Scientific Machine Learning Based Reduced-Order Models for Plasma Turbulence Simulations

This paper focuses on the construction of non-intrusive Scientific Machine Learning (SciML) Reduced-Order Models (ROMs) for plasma turbulence simulations. In particular, we propose using Operator Inference (OpInf) to build low-cost physics-based ROMs from data for such simulations. As a representative example, we focus on the Hasegawa-Wakatani (HW) equations used for modeling two-dimensional electrostatic drift-wave turbulence. For a comprehensive perspective of the potential of OpInf to construct accurate ROMs, we consider three setups for the HW equations by varying a key model parameter, namely the adiabaticity coefficient. These setups lead to the formation of complex and nonlinear dynamics, which makes the construction of accurate ROMs of any kind challenging. We generate the training datasets by performing direct numerical simulations of the HW equations and recording the computed state data and outputs the over a time horizon of 100 time units in the turbulent phase. We then use these datasets to construct OpInf ROMs for predictions over 400 additional time units.

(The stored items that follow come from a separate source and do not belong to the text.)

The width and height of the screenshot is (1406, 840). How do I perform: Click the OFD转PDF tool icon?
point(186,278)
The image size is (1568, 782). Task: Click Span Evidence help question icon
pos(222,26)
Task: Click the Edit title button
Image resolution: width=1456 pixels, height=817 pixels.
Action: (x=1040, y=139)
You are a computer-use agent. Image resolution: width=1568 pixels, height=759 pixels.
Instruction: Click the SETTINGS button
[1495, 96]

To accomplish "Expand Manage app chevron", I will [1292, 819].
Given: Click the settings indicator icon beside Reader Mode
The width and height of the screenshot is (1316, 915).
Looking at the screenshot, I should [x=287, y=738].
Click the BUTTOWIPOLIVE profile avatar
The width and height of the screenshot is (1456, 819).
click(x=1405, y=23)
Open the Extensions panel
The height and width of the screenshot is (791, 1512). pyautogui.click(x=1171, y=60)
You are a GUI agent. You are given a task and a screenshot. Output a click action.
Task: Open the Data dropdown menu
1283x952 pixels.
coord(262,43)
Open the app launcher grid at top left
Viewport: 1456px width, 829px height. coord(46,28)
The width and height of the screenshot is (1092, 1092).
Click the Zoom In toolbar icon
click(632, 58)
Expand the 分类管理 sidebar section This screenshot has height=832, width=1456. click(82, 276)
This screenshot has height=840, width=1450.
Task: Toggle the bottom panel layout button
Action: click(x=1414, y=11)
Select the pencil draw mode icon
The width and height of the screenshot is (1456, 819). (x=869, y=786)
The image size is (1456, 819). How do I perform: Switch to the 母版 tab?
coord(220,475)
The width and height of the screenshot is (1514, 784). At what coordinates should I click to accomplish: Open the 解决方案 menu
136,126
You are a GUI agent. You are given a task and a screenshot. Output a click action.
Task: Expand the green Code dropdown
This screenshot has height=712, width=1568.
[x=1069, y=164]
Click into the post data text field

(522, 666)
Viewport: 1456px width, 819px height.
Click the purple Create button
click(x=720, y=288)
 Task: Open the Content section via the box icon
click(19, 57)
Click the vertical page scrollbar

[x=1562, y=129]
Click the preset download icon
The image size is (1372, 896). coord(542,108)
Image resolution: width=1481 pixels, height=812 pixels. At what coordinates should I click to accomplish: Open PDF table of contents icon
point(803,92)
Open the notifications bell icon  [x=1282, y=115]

Our results show that the OpInf ROMs capture the important features of the turbulent dynamics and generalize beyond the training time horizon while reducing the computational effort of the high-fidelity simulation by up to five orders of magnitude. In the broader context of fusion research, this shows that non-intrusive SciML ROMs have the potential to drastically accelerate numerical studies, which can ultimately enable tasks such as the design of optimized fusion devices.